Bleomycins are antitumor antibiotics that are clinically used for the treatment of various cancers. These antibiotics have the ability to chelate a metal center and cause site-specific DNA cleavage. Bleomycins have been identified to interact with 5'-G(pyrimidine)-3' regions in DNA sequences. Although bleomycins are successfully used in treatments for some types of cancers, they are known to cause pulmonary fibrosis. Previous studies have identified that the bleomycin lung toxicity is related to the C-terminal region of the molecule, which differentiate bleomycin analogs.
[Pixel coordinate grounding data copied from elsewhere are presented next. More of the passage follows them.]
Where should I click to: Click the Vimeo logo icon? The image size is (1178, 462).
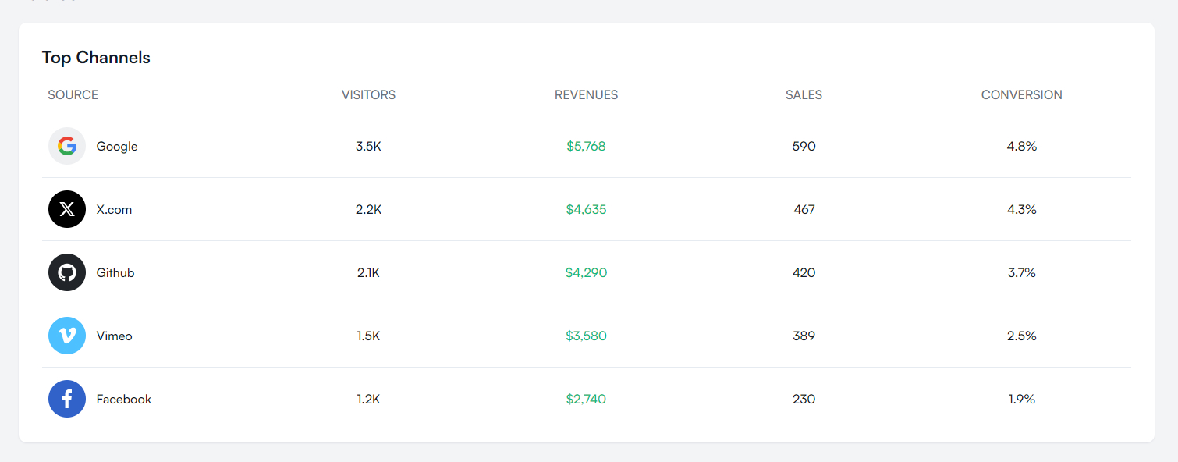(67, 336)
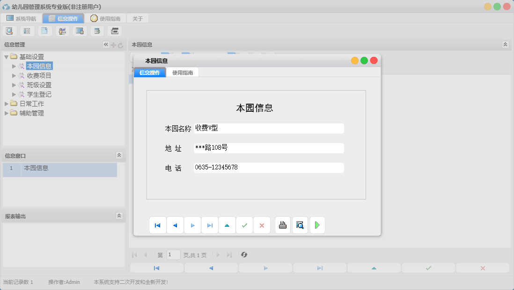
Task: Cancel edits with the red X icon
Action: click(262, 225)
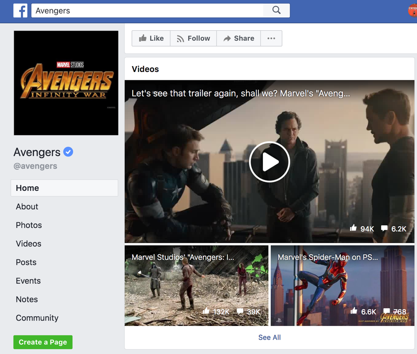This screenshot has width=417, height=354.
Task: Follow the Avengers page
Action: [x=193, y=39]
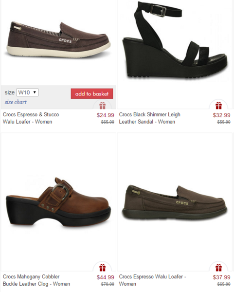Open the W10 size dropdown
Screen dimensions: 234x292
click(27, 92)
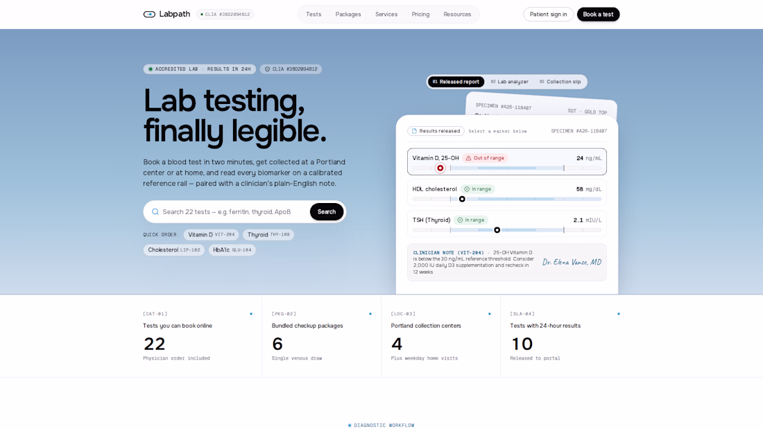
Task: Select the HbA1c GLU-104 quick order chip
Action: tap(232, 250)
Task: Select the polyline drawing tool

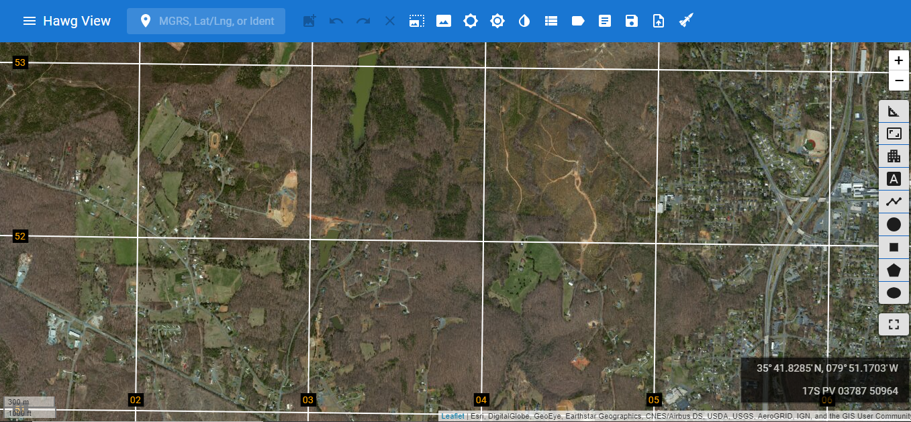Action: [x=894, y=201]
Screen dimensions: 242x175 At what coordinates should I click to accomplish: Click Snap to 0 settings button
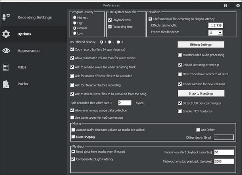coord(201,93)
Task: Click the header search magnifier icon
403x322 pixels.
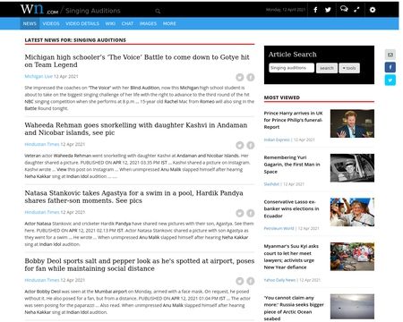Action: coord(158,12)
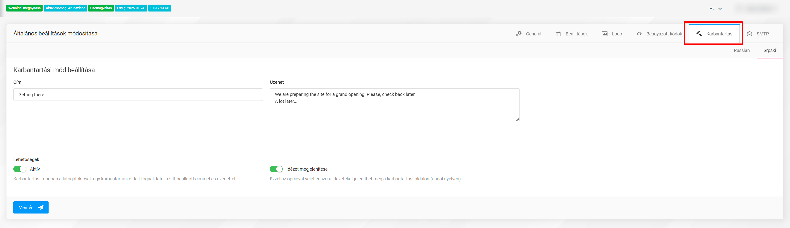The height and width of the screenshot is (228, 790).
Task: Click the Aktív csomag: Áruházlánc badge
Action: (65, 8)
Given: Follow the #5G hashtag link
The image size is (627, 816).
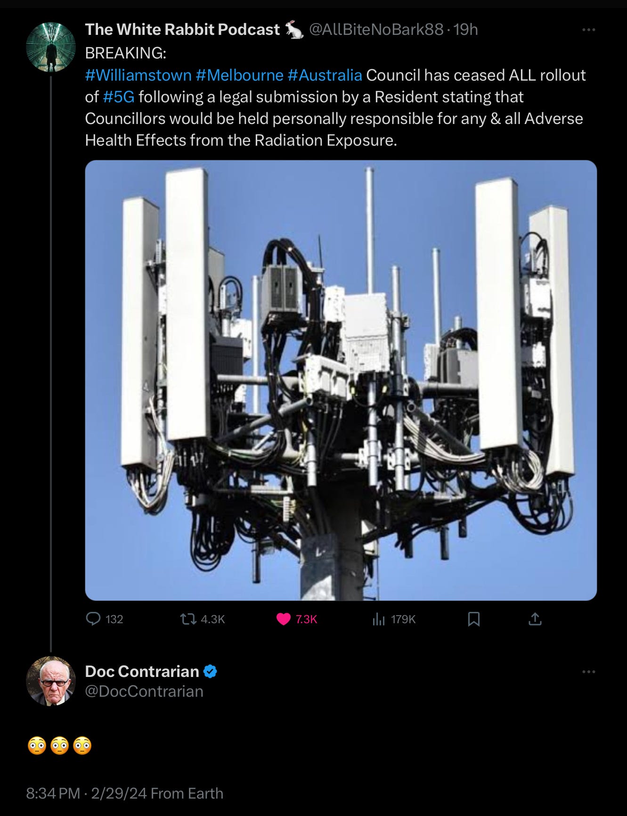Looking at the screenshot, I should pos(119,97).
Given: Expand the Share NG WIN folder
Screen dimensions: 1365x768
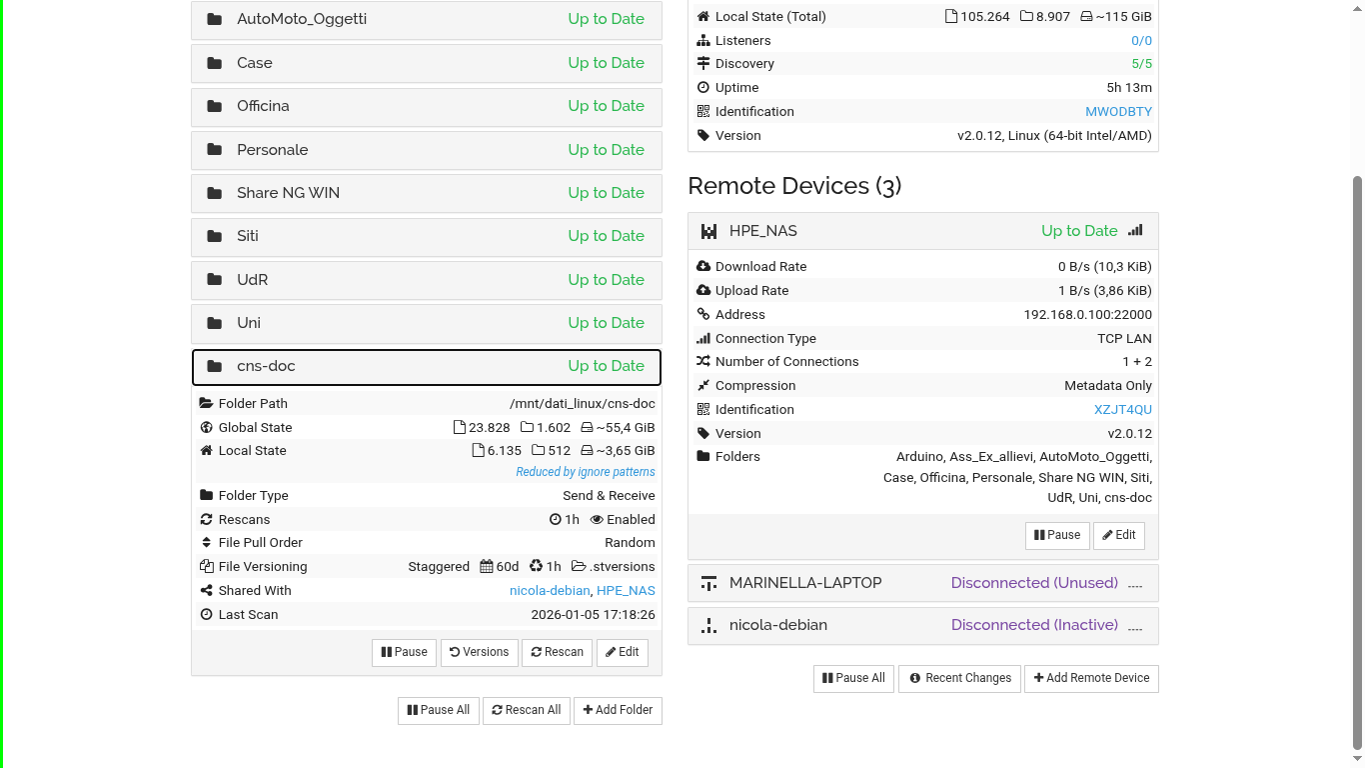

This region has been shown to closely interact with DNA in metal-bleomycin-DNA studies. A few binding modes have been proposed for these metal-bleomycin-DNA complexes (total intercalation, partial intercalation, and groove binding), but an exact mechanism has not been established. Clinically, bleomycins are administered as a mixture known as Blenoxane, but extensive research is still underway to eliminate the pulmonary toxicity side effects and improve its therapeutic index. Previous studies have identified that bleomycins-A 2 and -A5 have a higher degree of toxicity than bleomycin-B 2 and peplomycin. Even though bleomycin-A2 is more toxic than bleomycin-B2, it has been shown to have a higher antitumor activity. Extensive research is necessary to understand the exact role of the C-terminal region and its direct relationship to pulmonary toxicity. Previous studies have used different metallo-bleomycins and DNA fragments in their investigation of DNA binding by bleomycin, making it difficult to make comparisons between the results derived from them. Herein, the binding interactions of four different metallo-bleomycin complexes with DNA hairpins containing either the 5'-GC-3' or 5'-GT-3' binding site have been examined through nuclear magnetic resonance spectroscopy. Evidence is provided that the Drug-DNA interactions affect both the structures of the DNA fragments and that of the drugs. Additionally, the changes to the bleomycin structure correlate with the changes to the DNA structure.